> **TASK STATEMENT**: Only lines with the word "will" are wanted; copy each of them from the listing below.

> **DATA FOR REVIEW**:
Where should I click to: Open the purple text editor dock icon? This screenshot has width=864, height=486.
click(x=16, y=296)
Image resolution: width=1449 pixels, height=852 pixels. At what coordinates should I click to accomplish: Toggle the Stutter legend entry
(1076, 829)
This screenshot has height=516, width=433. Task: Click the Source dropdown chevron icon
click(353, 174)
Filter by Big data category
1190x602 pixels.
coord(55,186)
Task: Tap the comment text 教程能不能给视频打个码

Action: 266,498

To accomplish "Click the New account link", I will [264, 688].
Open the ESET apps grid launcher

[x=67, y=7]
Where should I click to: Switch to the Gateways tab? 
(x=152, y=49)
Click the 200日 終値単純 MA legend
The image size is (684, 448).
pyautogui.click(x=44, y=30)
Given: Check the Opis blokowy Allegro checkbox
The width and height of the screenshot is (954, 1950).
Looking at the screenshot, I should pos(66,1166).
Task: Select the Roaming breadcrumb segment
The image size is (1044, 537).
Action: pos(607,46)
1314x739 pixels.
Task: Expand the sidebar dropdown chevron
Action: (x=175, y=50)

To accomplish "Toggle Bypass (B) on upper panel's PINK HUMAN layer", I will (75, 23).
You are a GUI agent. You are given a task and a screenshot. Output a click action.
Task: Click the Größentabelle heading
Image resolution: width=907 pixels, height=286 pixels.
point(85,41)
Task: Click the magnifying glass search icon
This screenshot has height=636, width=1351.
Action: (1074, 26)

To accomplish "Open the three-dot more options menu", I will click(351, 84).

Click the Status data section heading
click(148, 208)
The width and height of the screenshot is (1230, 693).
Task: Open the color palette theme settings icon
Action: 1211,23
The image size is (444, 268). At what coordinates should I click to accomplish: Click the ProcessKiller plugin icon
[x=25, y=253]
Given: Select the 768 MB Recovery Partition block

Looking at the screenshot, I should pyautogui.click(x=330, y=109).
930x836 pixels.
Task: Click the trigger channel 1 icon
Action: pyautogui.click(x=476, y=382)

> **OUTPUT**:
To accomplish "Click the New account link", I will [264, 688].
To accomplish "Toggle Bypass (B) on upper panel's PINK HUMAN layer", I will (75, 23).
To accomplish "Open the three-dot more options menu", I will click(351, 84).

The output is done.